Introdução
Passar tempo ao ar livre é uma parte essencial de um estilo de vida ativo e saudável para todas as faixas etárias. É também a melhor forma de manter níveis adequados de vitamina D.1 No entanto, a exposição inadequada ao sol pode levar a queimaduras solares e a exposição ultravioleta (UV) a ter outros efeitos delétérios para a saú́de, particularmente pela sua ação carcinogé́nica, aumentando o risco de melanoma maligno, tumores queratinocíticos e carcinomas basocelular e espinocelular.1
Desde a década de 1920 as tendências de estilo de vida e a moda entre as populações de pele clara têm impulsionado a exposição direta e deliberada de grandes períodos ao sol, especialmente em adolescentes e adultos jovens. Viagens mais baratas para destinos de praia, estilos de roupa com mais pele exposta e a busca por um bronzeado na moda, através da exposição solar deliberada, contribuíram significativamente para aumentar as taxas de cancro de pele em adultos de pele clara ao redor do mundo.1-2
Embora a maioria dos cancros de pele seja detetada nos adultos também podem surgir em crianças e adolescentes. Anualmente são diagnosticados cerca de dois a três milhões de casos de cancro cutâneo não-melanoma e 130.000 casos de melanoma.2 Segundo os dados da Globocan (2018), em Portugal foram diagnosticados 1.329 (356 fatais) melanomas cutâneos, correspondendo a uma taxa de incidência (padronizada para a idade) de 6,7 no mesmo ano.3 Em Portugal estima-se que a incidência do melanoma seja de 10 novos casos por 100.000 habitantes por ano, o que significa cerca de 1.000 novos casos por ano.
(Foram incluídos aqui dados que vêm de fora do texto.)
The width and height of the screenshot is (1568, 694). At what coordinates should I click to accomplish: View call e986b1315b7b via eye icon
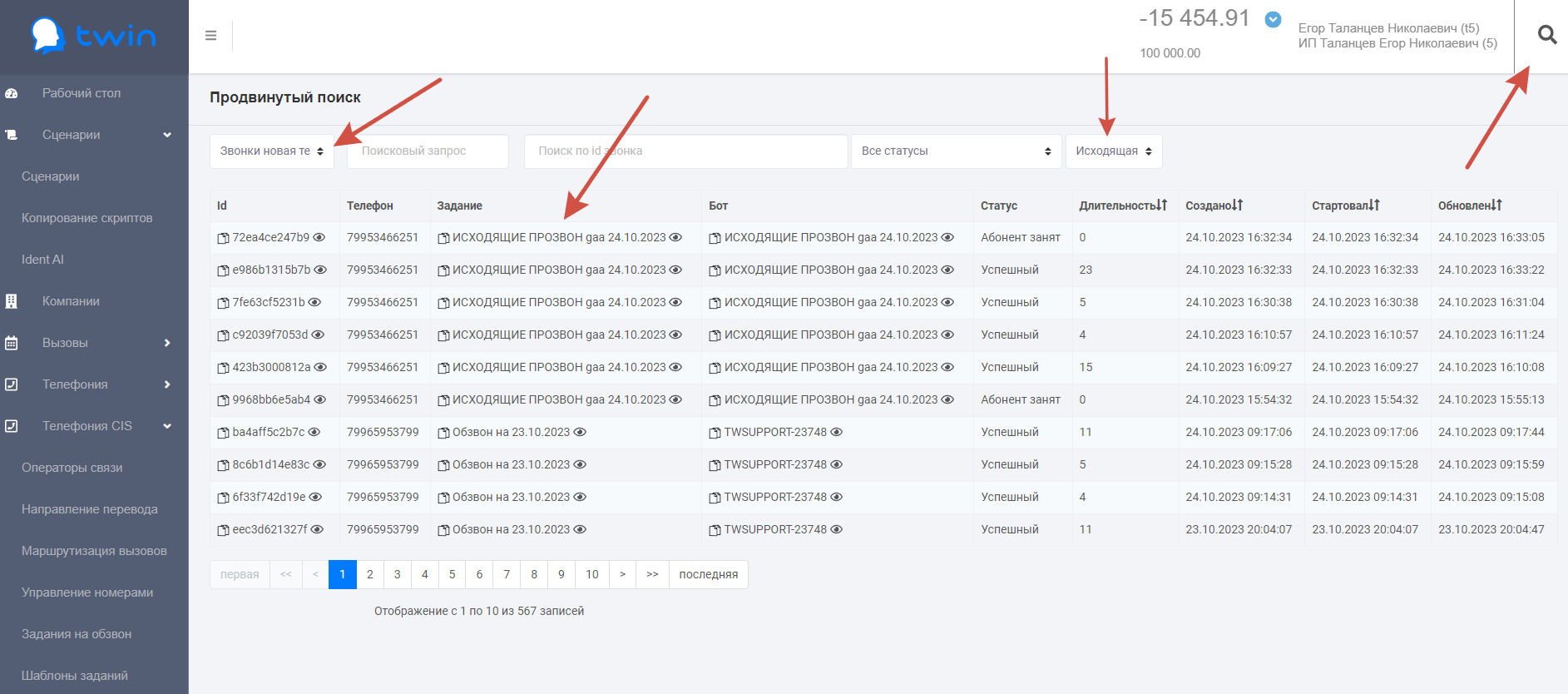click(x=320, y=270)
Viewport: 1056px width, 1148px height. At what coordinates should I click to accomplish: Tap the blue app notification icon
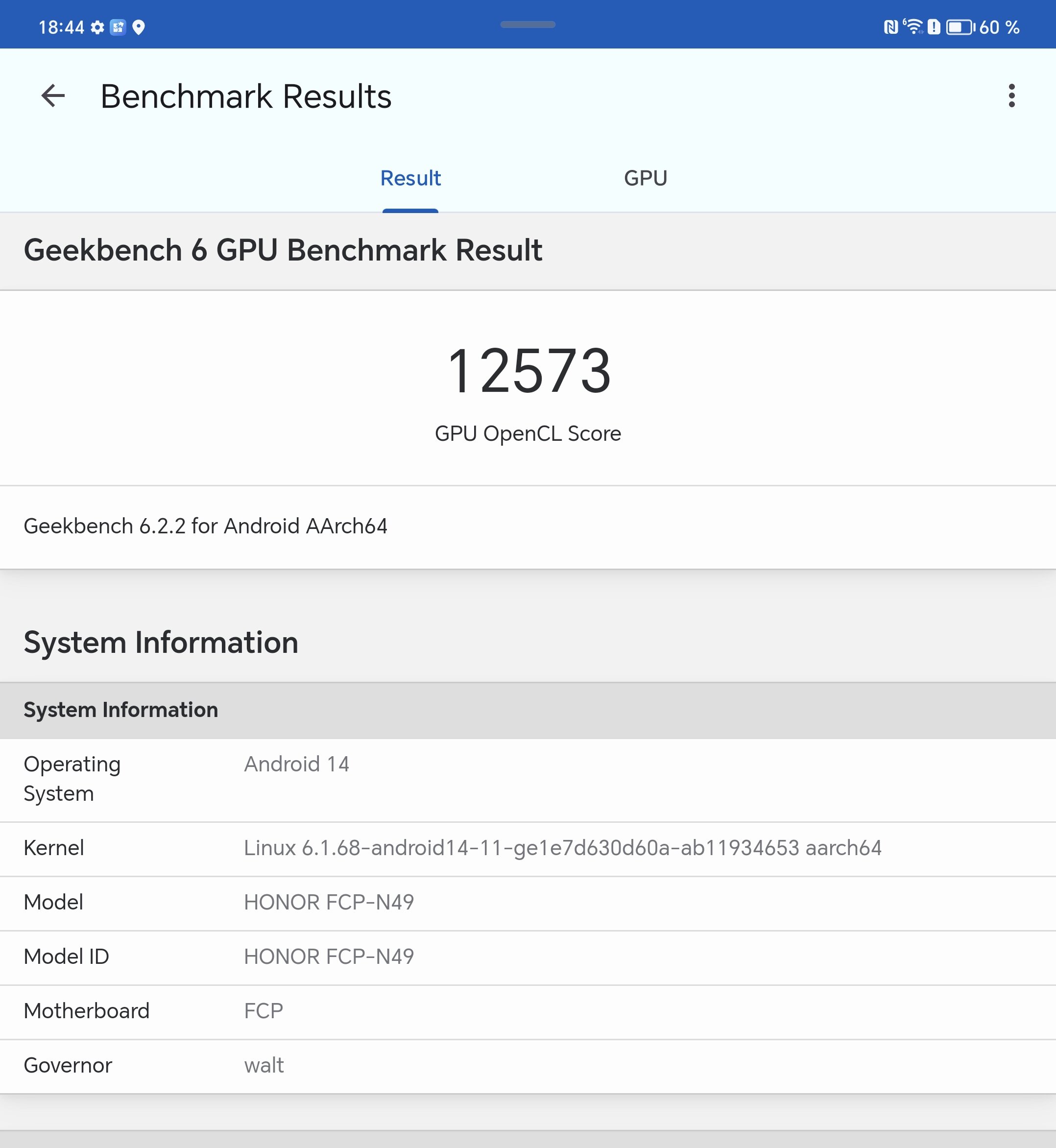point(118,27)
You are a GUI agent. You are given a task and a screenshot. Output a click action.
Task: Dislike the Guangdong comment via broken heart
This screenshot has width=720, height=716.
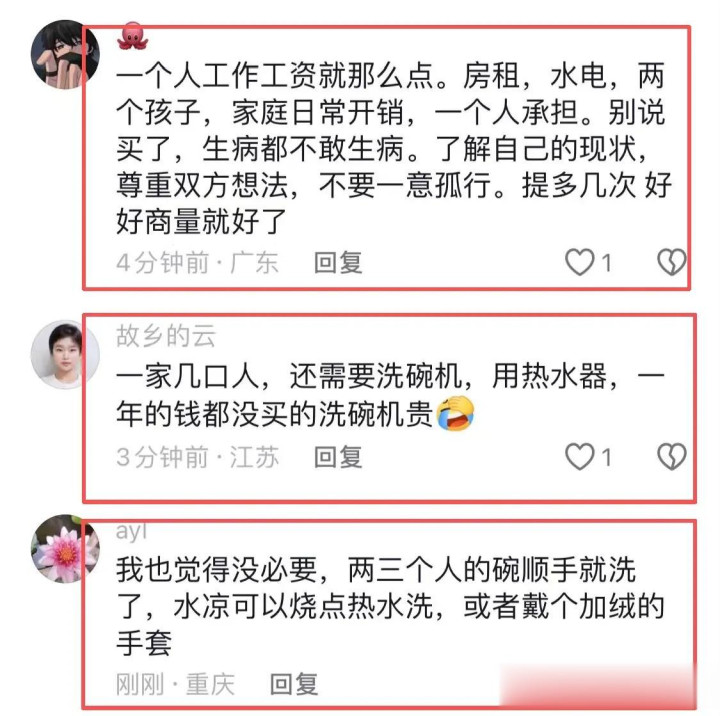point(672,262)
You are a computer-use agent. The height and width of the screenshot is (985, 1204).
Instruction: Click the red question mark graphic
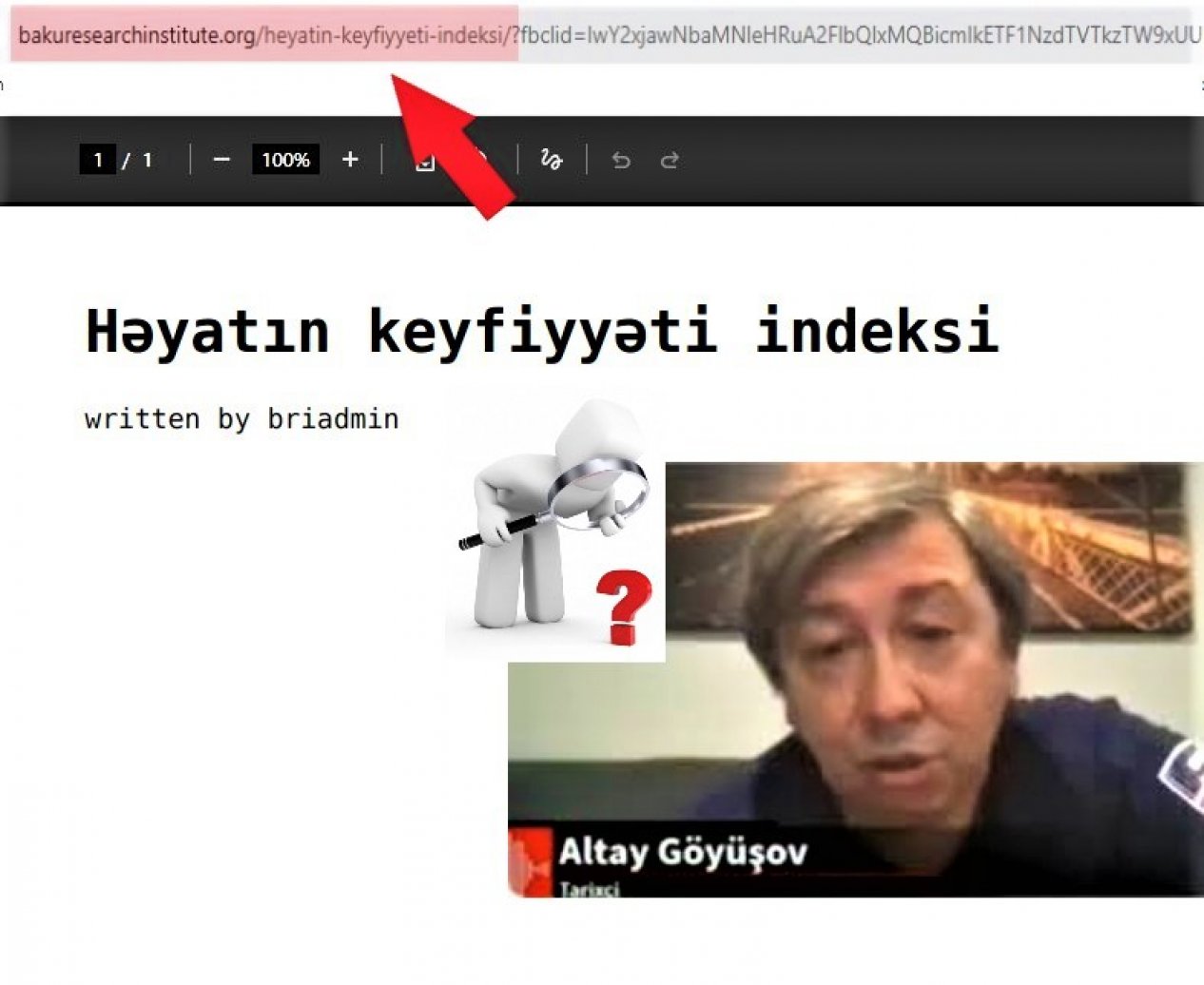coord(623,607)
Contudo, há problemas na notificação dos casos de melanoma, uma vez que nem todos os doentes são tratados a nível hospitalar devido à crescente procura de cuidados de saúde pela população, sendo que hoje em dia uma percentagem importante de consultas, exames e tratamentos é realizada em instituições privadas e por vezes não notificada. Em relação aos carcinomas, basocelular e espinocelular, estima-se uma prevalência de mais de 100 novos casos por 100.000 habitantes, o que representa mais de 10.000 novos casos por ano. Os dados são calculados usando taxas específicas por idade e correspondentes populações por 10 grupos etários. Assim, o cancro de pele em geral representa o cancro humano mais frequente.3-4O cancro cutâneo não-melanoma relaciona-se diretamente com a acumulação de exposição UV ao longo da vida, enquanto o risco de melanoma maligno é, por outro lado, mais elevado com exposições intermitentes e intensas, sobretudo antes dos 20 anos de idade.6-7A exposição aos raios UV desde o início de vida tem efeitos deletérios cumulativos na pele, mas também pode resultar em catarata, sendo importante proteger os olhos jovens da exposição à radiação.8 As queimaduras solares e as práticas inadequadas de fotoproteção são comuns, especialmente entre os adolescentes, em diferentes séries internacionais.9
Portugal tem um clima temperado mediterrânico, influenciado pela latitude, relevo e pela proximidade ao Oceano Atlântico. A precipitação e a temperatura variam ao longo das regiões, de norte a sul e de oeste a este, apresentando uma grande variabilidade sazonal e anual. A temperatura média desde os anos 70 tem vindo a subir em todas as regiões de Portugal a uma taxa de cerca de 0,3o C por década. Verifica-se o aumento de número de dias com temperaturas altas e redução de números de dias com temperaturas baixas, facto que está relacionado com o aumento na intensidade e duração das ondas de calor.10
Os pais têm a responsabilidade de garantir a proteção solar dos seus filhos durante os primeiros anos de vida. Eles também são modelos importantes para comportamentos relacionados com a saúde, em particular ao praticarem bons hábitos em relação à proteção contra a radiação UV, seja através do uso de meios físicos (roupa adequada, chapéus, óculos de sol...) ou do protetor solar. A literatura considera os hábitos parentais o fator essencial para a fotoproteção das crianças.11-12
Assim, os objetivos deste trabalho foram avaliar os conhecimentos e hábitos dos cuidadores e das próprias crianças/adolescentes, relativamente à proteção solar e procurar estabelecer uma relação entre esses conhecimentos e diferentes variáveis [género, idade, escolaridade, profissão, fototipos de Fitzpatrick, presença de efélides, lesões na pele, horário de exposição ao sol, uso de protetor solar e fator de protetor solar (FPS), uso de outros meios físicos de proteção solar], bem como investigar a maior fonte de informação sobre proteção solar.
Métodos
Foi realizado um estudo analítico transversal visando conhecer os hábitos da população pediátrica e seus cuidadores, face aos cuidados relacionados com a proteção solar.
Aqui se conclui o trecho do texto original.